Stored items

###

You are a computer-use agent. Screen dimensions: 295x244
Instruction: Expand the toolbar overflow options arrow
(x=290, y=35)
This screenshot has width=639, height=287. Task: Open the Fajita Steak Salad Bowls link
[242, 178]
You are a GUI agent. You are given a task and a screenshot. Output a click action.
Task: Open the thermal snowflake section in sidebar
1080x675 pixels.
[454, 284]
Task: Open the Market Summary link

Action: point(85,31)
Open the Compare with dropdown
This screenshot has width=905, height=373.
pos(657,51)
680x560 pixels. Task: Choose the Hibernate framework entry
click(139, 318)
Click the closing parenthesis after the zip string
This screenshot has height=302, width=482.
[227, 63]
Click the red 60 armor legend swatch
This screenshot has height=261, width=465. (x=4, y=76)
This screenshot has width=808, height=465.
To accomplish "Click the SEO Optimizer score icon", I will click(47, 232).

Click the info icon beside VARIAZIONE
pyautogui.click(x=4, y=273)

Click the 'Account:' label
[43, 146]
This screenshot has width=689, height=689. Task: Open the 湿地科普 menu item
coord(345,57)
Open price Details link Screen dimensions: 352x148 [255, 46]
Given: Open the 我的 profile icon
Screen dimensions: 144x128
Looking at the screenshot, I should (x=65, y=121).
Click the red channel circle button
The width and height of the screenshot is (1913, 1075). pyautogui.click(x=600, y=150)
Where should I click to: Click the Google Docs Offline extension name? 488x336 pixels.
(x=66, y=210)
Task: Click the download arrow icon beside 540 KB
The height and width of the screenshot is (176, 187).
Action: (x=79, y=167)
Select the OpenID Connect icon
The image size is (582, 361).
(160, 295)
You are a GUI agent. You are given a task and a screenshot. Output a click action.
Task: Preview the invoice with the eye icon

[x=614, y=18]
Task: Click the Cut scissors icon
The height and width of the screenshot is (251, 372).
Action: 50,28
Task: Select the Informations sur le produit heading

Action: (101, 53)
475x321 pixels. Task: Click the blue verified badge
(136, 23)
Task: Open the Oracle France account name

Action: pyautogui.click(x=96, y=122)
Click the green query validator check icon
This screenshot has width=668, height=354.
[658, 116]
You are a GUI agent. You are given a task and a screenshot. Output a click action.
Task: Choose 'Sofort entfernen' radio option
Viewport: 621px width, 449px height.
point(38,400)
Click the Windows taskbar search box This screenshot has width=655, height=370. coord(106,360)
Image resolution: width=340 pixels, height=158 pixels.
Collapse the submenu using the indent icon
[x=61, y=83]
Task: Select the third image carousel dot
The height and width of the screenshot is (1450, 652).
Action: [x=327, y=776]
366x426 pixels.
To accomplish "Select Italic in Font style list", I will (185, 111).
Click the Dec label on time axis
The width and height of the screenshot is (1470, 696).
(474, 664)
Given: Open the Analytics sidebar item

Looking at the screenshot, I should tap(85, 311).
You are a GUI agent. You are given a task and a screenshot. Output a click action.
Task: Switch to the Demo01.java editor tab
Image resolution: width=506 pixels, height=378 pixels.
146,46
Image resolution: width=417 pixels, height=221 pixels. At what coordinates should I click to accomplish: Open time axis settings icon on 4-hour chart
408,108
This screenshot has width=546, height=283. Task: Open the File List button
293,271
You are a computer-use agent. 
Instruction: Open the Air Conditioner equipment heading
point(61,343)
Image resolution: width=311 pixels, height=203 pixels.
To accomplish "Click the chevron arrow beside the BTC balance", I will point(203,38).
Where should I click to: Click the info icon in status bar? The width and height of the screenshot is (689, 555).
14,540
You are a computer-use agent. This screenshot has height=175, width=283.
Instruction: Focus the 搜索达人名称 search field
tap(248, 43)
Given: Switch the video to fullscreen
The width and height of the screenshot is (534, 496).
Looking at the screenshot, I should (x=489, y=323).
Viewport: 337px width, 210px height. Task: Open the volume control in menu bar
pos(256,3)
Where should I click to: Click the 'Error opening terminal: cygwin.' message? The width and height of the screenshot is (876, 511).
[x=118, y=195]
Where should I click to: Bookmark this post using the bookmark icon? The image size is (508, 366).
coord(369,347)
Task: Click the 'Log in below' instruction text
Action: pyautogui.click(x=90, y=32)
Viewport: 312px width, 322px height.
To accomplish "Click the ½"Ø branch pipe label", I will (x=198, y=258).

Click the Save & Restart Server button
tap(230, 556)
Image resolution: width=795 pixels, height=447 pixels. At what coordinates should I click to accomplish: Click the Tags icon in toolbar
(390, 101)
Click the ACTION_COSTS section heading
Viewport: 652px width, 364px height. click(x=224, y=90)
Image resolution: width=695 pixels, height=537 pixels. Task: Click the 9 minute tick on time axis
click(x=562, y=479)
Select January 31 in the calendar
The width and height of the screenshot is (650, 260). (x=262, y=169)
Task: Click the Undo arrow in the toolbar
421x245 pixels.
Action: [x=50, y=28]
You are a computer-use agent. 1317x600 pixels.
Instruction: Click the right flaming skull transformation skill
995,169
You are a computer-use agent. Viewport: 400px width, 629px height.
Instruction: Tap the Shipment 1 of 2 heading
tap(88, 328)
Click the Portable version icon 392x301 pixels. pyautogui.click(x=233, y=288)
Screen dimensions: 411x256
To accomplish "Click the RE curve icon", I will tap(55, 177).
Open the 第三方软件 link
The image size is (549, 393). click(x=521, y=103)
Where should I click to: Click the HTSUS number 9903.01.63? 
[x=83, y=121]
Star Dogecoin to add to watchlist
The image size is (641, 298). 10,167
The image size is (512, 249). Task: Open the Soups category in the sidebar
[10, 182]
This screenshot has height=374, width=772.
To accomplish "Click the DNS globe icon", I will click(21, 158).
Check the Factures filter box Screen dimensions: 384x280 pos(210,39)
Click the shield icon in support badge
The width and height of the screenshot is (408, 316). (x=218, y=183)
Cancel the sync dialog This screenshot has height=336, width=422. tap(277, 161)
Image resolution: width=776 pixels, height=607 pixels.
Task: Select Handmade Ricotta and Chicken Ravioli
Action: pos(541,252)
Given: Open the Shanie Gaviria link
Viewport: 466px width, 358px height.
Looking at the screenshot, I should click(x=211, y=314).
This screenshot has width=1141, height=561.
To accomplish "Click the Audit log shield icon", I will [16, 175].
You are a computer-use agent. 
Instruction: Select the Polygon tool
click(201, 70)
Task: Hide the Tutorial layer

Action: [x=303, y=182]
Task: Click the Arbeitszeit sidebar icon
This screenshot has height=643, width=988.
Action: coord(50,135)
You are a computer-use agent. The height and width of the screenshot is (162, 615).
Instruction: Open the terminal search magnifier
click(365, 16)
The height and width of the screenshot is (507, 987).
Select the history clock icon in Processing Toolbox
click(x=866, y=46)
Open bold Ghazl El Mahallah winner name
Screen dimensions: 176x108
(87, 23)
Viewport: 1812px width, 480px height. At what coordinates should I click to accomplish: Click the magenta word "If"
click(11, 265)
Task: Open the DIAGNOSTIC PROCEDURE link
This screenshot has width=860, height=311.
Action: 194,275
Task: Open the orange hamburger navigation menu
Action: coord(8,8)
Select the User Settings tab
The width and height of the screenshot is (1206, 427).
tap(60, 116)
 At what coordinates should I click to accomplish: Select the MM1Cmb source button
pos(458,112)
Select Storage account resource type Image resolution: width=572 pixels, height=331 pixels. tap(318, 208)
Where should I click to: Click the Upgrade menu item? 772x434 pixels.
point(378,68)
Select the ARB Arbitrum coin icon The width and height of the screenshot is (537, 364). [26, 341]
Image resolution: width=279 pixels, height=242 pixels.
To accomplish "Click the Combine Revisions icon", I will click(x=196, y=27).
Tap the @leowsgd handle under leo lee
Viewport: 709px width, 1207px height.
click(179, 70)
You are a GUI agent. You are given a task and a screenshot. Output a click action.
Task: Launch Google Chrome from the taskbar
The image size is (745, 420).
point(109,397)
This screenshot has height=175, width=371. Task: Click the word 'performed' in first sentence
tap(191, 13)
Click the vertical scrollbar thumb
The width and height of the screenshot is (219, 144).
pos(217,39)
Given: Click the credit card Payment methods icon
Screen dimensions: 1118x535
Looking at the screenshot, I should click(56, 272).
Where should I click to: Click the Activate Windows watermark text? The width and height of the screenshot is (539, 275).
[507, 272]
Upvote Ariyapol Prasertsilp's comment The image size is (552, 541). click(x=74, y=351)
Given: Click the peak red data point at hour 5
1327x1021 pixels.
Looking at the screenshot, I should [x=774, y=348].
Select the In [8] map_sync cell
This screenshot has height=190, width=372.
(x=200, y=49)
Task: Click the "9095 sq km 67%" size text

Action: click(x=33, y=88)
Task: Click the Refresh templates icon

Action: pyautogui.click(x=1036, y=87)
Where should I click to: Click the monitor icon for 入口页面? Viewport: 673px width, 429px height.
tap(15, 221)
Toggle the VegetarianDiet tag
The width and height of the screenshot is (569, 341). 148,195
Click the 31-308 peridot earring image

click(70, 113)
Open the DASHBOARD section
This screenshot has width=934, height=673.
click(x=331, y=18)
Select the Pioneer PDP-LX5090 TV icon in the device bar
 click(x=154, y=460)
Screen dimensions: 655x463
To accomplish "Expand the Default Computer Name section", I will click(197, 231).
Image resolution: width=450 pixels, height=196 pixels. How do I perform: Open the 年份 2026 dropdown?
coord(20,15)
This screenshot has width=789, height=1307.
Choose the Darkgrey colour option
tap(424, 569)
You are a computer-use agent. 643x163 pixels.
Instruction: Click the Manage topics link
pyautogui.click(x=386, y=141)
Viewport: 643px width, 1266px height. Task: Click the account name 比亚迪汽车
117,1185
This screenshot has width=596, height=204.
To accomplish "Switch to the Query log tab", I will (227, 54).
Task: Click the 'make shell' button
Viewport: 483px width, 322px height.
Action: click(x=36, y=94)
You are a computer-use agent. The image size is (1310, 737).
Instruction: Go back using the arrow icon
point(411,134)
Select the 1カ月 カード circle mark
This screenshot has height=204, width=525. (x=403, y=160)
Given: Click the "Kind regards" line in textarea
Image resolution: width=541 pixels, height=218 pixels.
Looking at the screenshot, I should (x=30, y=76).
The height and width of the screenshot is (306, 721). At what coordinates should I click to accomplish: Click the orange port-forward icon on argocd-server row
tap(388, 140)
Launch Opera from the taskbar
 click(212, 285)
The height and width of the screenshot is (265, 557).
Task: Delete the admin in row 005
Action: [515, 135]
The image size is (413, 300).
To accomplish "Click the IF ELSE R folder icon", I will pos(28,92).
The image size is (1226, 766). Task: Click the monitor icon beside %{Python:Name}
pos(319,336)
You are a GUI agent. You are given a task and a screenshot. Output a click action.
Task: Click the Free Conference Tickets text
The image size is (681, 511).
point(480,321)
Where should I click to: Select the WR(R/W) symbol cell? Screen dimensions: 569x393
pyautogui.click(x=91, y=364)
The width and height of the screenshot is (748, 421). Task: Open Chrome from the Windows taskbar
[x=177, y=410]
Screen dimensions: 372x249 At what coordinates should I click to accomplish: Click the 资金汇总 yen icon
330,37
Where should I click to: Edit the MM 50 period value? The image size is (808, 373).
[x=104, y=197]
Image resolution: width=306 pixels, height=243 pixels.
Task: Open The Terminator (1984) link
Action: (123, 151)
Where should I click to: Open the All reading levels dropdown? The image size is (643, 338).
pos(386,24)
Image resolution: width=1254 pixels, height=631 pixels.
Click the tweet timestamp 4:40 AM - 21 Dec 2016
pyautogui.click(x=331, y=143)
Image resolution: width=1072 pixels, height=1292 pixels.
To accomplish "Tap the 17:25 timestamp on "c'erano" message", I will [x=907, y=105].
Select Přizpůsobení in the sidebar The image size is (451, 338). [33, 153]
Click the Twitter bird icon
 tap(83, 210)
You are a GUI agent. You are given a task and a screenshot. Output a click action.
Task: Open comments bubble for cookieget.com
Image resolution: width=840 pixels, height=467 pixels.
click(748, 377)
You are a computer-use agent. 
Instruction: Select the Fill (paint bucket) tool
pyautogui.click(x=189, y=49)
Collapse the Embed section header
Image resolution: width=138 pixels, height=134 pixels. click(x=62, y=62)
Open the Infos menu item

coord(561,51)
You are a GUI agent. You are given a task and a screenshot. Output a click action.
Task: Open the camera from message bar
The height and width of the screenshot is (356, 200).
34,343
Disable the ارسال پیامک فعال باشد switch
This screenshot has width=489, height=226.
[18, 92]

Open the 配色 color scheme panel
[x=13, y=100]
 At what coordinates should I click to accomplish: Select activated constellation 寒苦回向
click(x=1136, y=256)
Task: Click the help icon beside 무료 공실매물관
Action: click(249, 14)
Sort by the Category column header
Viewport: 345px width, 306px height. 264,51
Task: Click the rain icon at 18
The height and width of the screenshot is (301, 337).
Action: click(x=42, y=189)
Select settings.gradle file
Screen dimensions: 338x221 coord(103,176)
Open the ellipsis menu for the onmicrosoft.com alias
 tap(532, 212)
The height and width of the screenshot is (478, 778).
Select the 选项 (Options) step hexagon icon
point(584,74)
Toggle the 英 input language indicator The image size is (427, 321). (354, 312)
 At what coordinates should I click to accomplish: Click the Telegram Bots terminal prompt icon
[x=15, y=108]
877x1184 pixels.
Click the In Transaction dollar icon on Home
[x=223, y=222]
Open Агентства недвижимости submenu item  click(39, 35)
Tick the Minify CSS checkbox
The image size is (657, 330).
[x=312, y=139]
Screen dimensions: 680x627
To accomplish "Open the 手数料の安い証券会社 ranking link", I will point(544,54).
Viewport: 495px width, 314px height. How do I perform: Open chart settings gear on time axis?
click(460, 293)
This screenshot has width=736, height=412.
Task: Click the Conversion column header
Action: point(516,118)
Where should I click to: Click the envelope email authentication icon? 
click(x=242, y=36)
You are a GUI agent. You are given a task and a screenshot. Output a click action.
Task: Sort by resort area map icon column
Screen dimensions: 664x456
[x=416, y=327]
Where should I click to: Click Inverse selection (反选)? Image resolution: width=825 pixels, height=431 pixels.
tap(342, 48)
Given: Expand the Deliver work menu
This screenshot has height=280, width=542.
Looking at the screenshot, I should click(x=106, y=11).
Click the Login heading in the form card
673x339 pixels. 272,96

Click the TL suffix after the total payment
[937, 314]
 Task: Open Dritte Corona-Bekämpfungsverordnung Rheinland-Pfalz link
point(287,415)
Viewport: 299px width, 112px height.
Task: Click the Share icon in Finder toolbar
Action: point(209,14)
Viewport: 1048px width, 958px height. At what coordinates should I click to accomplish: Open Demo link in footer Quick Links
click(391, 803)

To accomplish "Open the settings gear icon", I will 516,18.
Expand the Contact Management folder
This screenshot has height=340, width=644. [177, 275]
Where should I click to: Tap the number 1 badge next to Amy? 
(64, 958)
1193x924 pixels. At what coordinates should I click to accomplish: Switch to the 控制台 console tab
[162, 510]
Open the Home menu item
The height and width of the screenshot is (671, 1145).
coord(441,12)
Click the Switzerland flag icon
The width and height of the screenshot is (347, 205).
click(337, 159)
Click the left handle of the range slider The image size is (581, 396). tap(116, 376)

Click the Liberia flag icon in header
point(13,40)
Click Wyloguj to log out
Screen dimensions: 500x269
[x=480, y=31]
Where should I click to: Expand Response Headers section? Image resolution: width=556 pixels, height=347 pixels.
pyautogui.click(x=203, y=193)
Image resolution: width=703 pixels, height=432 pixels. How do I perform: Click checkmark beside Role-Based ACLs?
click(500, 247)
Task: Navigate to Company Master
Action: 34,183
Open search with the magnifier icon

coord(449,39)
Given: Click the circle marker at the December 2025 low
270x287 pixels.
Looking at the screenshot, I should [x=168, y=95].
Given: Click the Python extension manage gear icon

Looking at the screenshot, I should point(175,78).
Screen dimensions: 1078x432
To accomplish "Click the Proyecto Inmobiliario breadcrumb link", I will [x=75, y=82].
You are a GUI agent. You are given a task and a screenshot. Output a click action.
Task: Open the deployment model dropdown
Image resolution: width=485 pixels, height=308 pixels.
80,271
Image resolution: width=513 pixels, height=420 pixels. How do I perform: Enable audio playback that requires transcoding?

###

Reproduce only the lines above spanning from the line containing "Viewport: 466px width, 358px height." through the line containing "Task: Click the Arbeitszeit sidebar icon", word for word.

_SOLUTION FOR THIS PROBLEM_
Viewport: 466px width, 358px height.
Looking at the screenshot, I should click(x=211, y=314).
This screenshot has width=1141, height=561.
To accomplish "Click the Audit log shield icon", I will [16, 175].
You are a computer-use agent. 
Instruction: Select the Polygon tool
click(201, 70)
Task: Hide the Tutorial layer

Action: [x=303, y=182]
Task: Click the Arbeitszeit sidebar icon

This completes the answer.